(AIM OF THE EXERCISE): Wherever a line in the records below contains "dimensions", copy that line.

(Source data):
--- --- ---

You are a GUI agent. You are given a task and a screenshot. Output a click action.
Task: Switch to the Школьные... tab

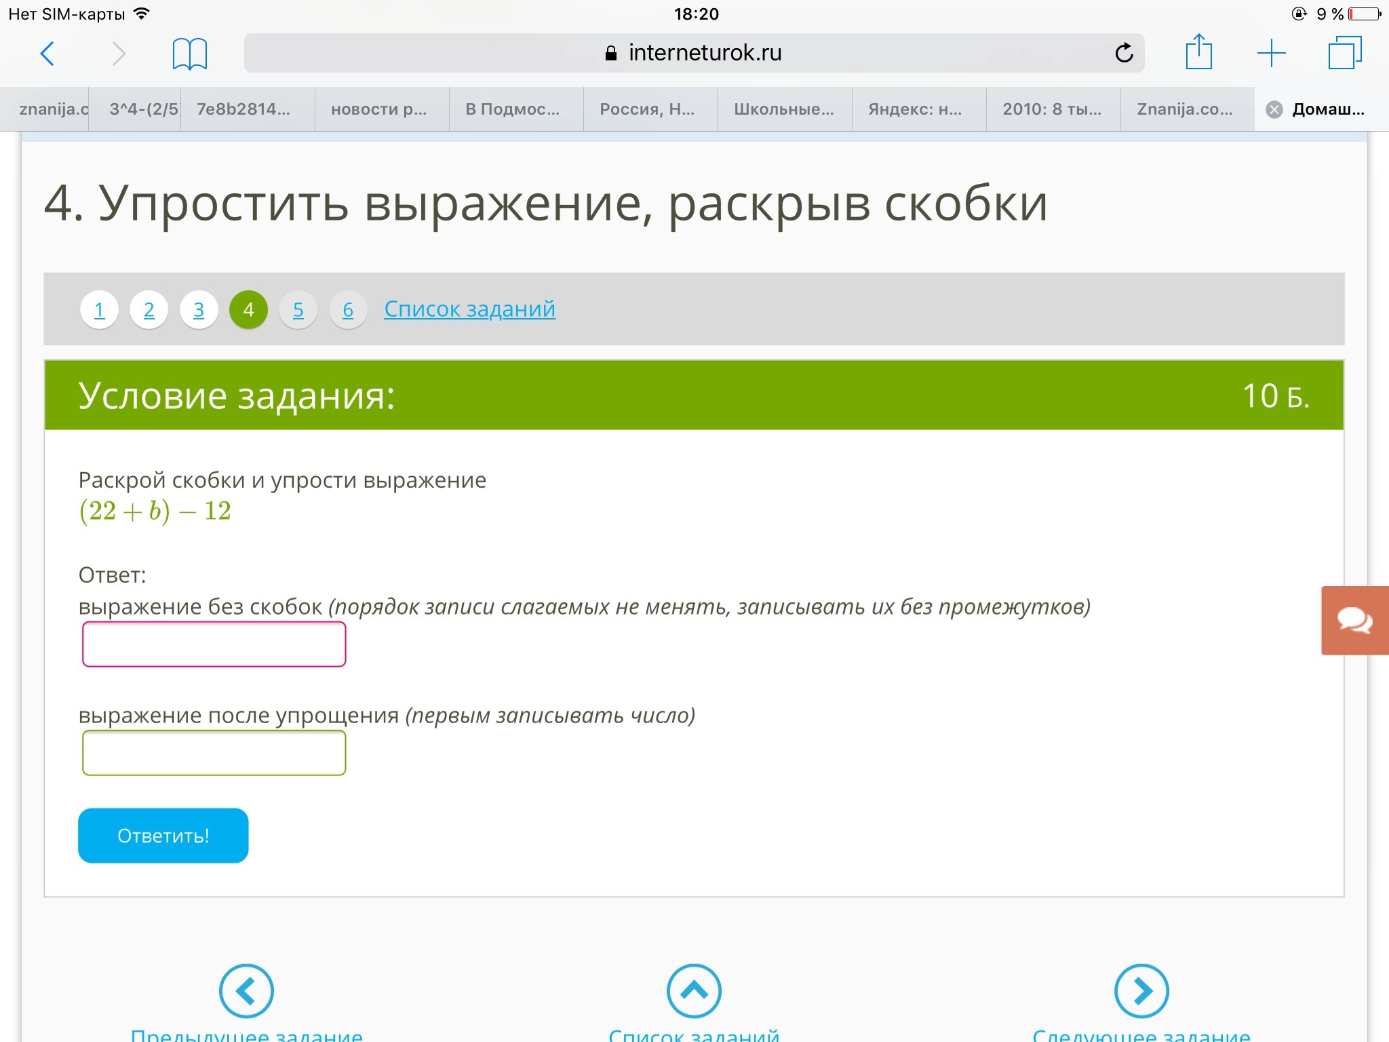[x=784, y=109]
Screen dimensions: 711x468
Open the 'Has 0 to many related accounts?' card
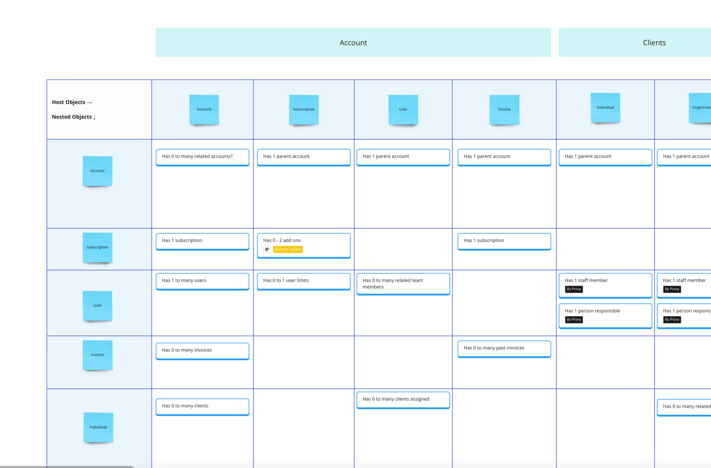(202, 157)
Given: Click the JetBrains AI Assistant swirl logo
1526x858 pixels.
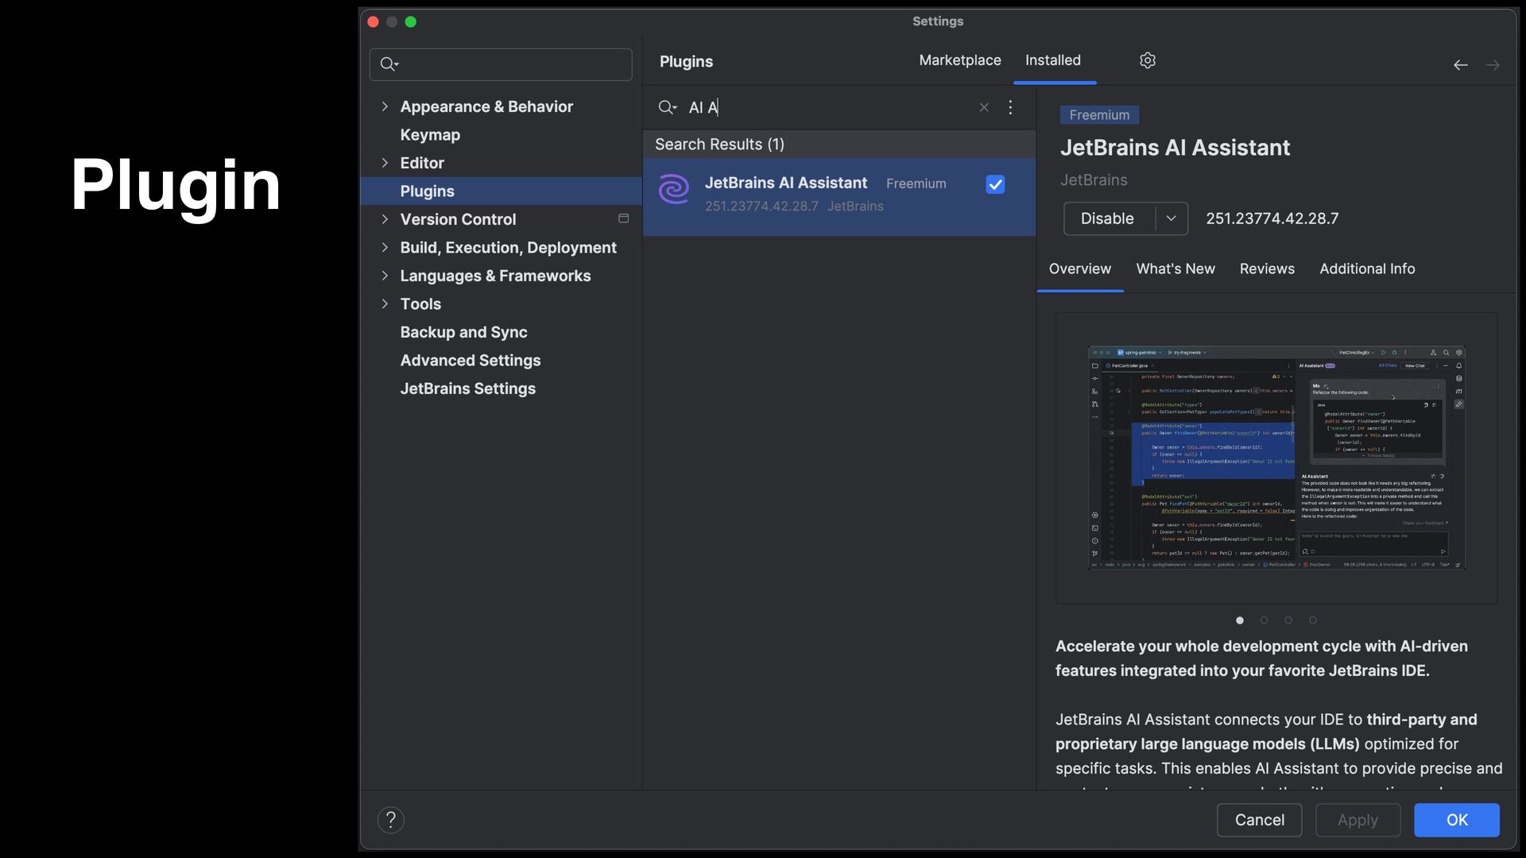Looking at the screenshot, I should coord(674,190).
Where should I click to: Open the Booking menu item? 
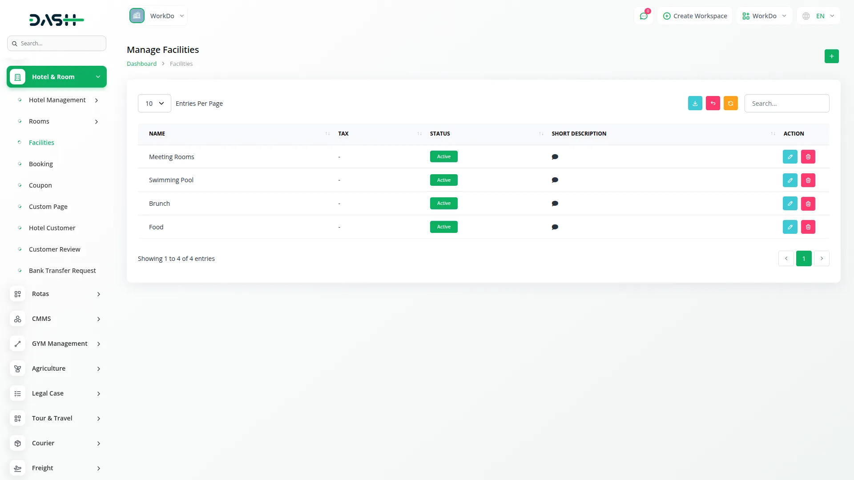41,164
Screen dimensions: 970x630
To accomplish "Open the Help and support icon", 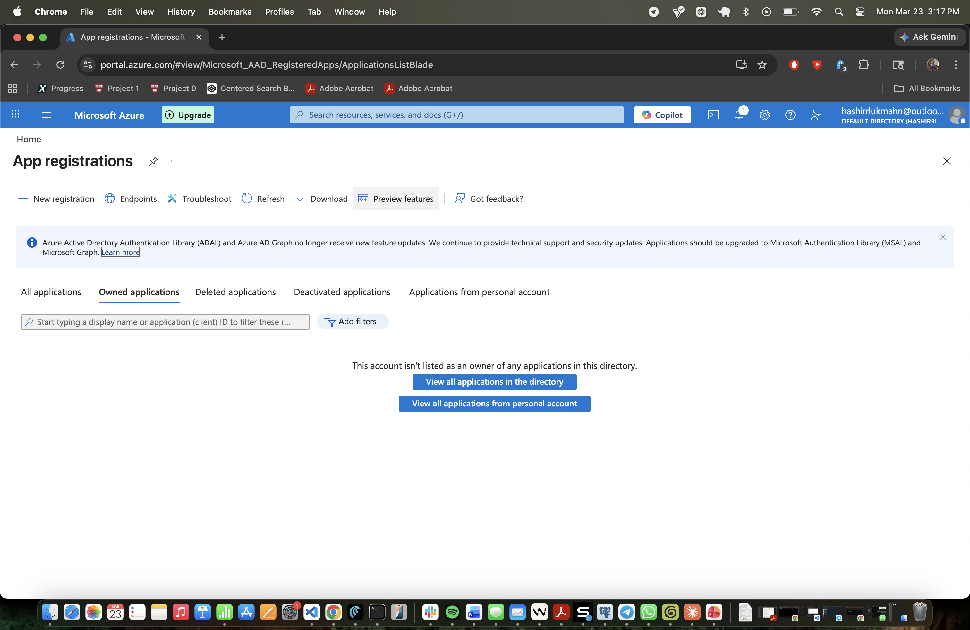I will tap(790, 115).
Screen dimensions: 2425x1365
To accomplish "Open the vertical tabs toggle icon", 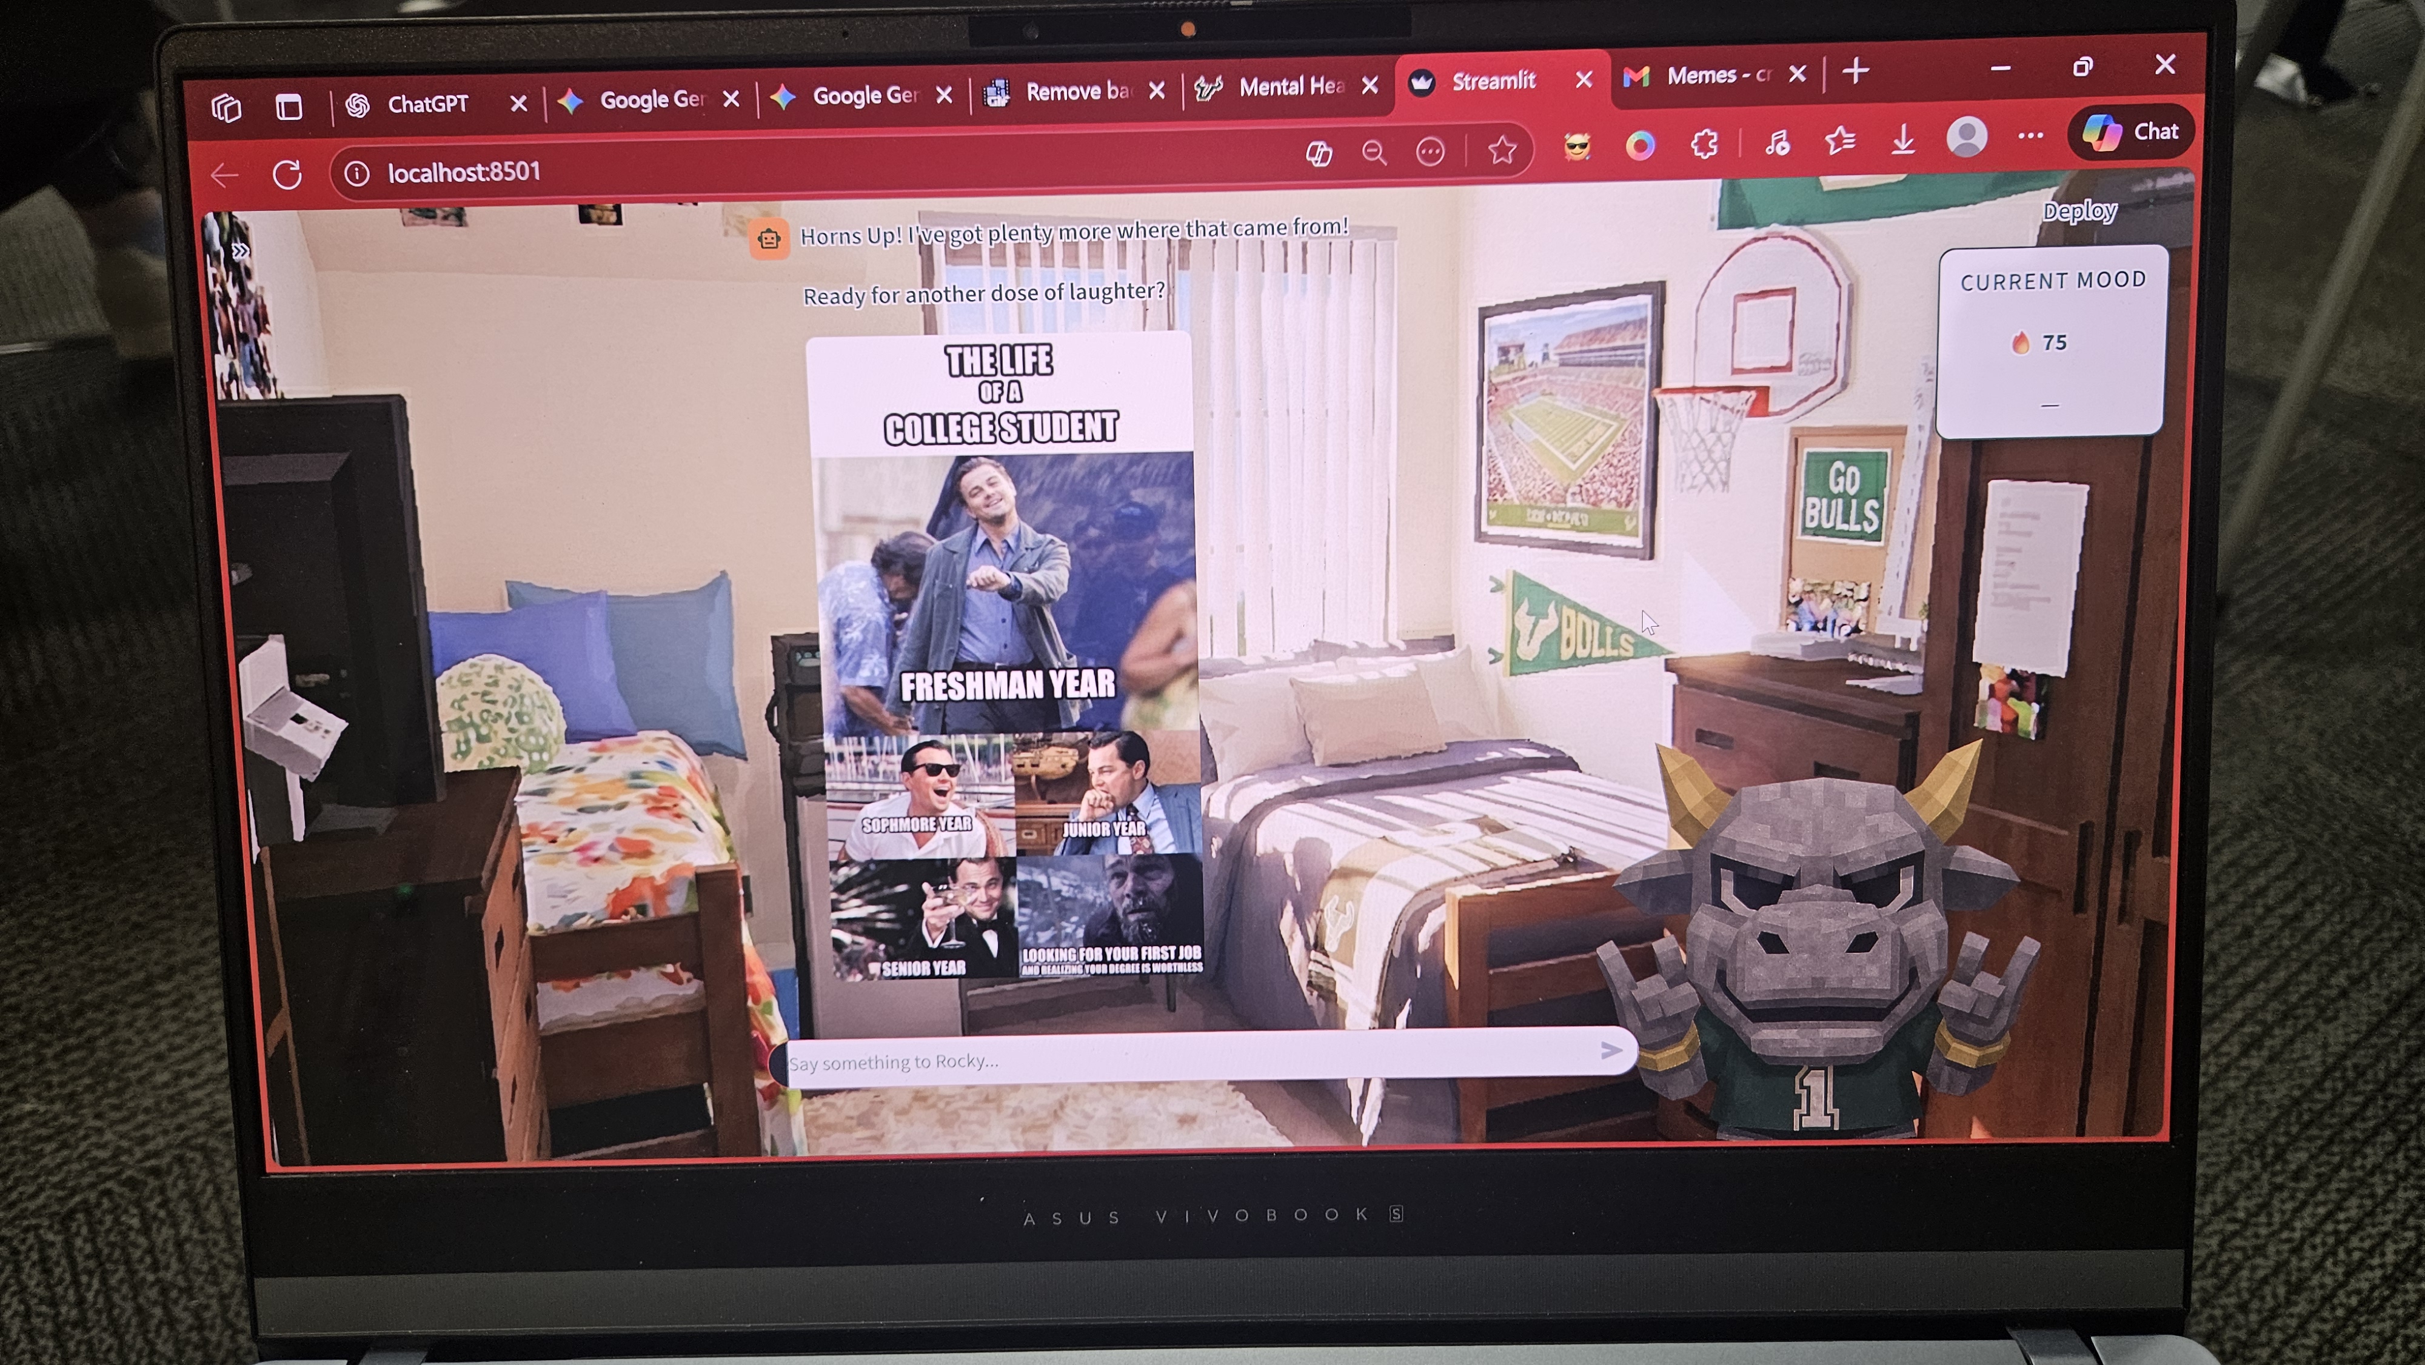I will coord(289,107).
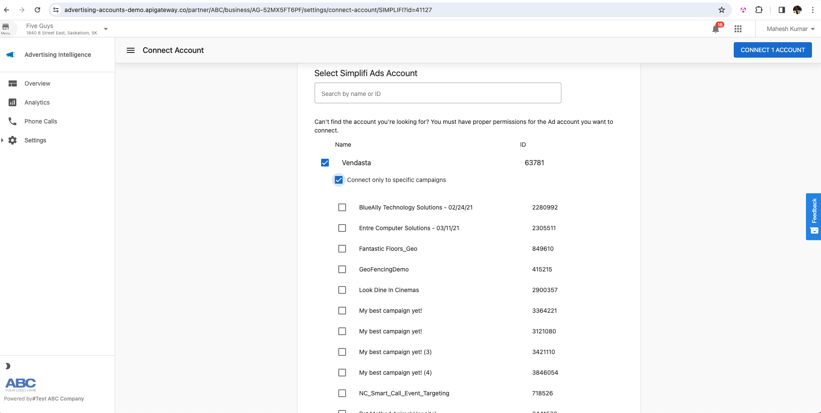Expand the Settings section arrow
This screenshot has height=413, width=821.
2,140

--- --- ---

(ANSWER TO THIS EXERCISE):
Screen dimensions: 711x468
Screen dimensions: 970x630
Screen dimensions: 2425x1365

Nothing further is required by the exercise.